The existence of a settlement at Brighouse dates back at least to the Roman period, when a road from York to Manchester traversed the district. In the Norman period, the area suffered for resisting the Normans’ progress in the North but throughout the Medieval era, life became more settled and local institutions became established.

From the 14th Century, the Brighouse district was made up of the townships of Hipprum cum Brighouse, Hartshead cum Clifton, Rastrick and Southowram. A certain amount of industrial development took place in this period, though the more significant growth came in Early Modern times with the rise of the woollen industry. At this time, what became the town of Brighouse was relatively unimportant and much less significant than its ‘partner’ Hipprum (Hipperholme).

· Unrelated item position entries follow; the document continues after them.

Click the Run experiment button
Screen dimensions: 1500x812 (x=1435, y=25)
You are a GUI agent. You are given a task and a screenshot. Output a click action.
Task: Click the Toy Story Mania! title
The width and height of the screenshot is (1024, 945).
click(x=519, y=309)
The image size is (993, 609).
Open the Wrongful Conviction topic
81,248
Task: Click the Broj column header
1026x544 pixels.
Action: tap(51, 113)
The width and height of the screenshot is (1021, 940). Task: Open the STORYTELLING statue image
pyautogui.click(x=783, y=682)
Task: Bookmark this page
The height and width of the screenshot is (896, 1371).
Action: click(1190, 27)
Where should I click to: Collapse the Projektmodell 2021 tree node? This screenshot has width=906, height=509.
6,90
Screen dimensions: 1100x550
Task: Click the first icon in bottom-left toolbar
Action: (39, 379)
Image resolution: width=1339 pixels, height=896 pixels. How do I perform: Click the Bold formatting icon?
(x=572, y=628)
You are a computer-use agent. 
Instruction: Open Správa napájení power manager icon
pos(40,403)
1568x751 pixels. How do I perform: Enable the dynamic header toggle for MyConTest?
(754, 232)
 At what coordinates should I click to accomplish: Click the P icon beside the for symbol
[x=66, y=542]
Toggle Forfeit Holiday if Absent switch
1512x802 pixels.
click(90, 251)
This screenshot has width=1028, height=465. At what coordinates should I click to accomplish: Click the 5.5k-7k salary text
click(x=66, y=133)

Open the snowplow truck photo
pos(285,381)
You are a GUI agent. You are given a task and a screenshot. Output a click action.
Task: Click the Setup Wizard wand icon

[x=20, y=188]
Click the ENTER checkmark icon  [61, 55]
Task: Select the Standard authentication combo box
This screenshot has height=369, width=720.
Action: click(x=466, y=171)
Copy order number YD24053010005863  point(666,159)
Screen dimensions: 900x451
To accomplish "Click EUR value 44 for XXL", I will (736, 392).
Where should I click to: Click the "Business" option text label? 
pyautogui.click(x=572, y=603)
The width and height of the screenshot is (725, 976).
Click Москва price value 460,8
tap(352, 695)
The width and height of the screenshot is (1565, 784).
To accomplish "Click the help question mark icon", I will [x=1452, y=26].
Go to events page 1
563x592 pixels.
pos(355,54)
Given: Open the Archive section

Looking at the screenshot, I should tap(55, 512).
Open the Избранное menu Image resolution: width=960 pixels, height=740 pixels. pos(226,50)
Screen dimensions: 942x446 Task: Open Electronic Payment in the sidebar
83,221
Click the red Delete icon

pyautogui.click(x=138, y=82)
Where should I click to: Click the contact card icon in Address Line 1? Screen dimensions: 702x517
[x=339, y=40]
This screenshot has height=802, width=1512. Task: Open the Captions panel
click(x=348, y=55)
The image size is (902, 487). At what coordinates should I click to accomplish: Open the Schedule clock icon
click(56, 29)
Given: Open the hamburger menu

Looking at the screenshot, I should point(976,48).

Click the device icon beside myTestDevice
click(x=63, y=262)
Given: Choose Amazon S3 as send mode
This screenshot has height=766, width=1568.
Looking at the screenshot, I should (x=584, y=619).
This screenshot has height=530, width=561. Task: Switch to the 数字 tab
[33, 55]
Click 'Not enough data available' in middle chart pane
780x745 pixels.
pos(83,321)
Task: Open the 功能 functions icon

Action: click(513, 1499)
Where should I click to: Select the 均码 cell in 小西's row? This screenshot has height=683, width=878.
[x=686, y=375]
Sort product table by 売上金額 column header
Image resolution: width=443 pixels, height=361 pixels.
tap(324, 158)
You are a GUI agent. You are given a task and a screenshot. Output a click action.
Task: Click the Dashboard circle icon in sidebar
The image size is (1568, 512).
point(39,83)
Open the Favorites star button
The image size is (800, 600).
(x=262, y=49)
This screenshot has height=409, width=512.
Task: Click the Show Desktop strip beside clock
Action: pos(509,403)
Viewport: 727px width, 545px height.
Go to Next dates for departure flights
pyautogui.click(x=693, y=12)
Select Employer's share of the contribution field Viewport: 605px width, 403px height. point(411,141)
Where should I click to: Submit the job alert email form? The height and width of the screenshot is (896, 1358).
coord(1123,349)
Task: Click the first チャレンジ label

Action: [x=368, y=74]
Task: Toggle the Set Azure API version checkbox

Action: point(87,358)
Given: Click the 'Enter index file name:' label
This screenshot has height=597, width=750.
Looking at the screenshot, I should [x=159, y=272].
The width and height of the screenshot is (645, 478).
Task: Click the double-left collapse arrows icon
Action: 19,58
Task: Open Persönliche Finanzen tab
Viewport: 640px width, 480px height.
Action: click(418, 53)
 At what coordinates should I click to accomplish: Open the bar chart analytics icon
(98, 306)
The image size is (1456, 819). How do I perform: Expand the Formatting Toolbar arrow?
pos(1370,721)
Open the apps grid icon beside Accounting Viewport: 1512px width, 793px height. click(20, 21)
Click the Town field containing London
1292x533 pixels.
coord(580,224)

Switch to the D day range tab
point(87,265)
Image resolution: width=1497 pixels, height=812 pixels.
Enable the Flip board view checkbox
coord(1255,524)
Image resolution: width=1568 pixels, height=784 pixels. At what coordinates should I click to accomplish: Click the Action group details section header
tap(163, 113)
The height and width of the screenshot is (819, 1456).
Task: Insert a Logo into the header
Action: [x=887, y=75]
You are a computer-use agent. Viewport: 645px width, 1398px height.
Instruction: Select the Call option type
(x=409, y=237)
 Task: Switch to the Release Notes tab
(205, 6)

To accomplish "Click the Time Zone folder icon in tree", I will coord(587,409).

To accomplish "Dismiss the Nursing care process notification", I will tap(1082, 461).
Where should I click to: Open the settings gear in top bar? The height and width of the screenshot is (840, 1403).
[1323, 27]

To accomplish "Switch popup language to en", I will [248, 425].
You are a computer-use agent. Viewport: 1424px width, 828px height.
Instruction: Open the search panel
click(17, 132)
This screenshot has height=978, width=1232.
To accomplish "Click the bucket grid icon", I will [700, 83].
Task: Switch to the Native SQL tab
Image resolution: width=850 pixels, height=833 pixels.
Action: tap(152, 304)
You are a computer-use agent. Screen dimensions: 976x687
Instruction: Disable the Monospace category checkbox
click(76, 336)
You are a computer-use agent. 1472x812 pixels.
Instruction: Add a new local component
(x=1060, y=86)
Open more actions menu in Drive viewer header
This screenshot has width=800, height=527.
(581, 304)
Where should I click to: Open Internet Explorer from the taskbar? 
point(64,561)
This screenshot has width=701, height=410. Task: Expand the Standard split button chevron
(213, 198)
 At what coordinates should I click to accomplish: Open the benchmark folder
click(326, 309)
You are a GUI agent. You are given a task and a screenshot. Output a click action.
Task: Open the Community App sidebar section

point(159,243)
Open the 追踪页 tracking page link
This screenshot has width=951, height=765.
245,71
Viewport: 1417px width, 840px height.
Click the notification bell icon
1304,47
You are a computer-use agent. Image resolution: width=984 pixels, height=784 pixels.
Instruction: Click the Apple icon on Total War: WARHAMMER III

It was the industrial era which gave Brighouse the key position in the district which it was to maintain. This started with the cutting of the Calder Navigation canal in 1759 and developments in transportation were completed with the opening of the railway in 1840. Brighouse in the 19th century was a town of multiple industries, including the textile branches of wool, cotton & silk, as well as engineering & other forms of manufacturing.

Diversification continued into the twentieth century. Industrialisation brought with it rapid population expansion, necessitating a range of social developments. In 1865, Brighouse separated from Hipperholme and the Brighouse Local Board was established, with responsibility for local improvements. In 1893 Brighouse attained borough status for the wider area of Brighouse, Rastrick and Hove Edge. It became part of Calderdale in the local government reorganisation of 1974.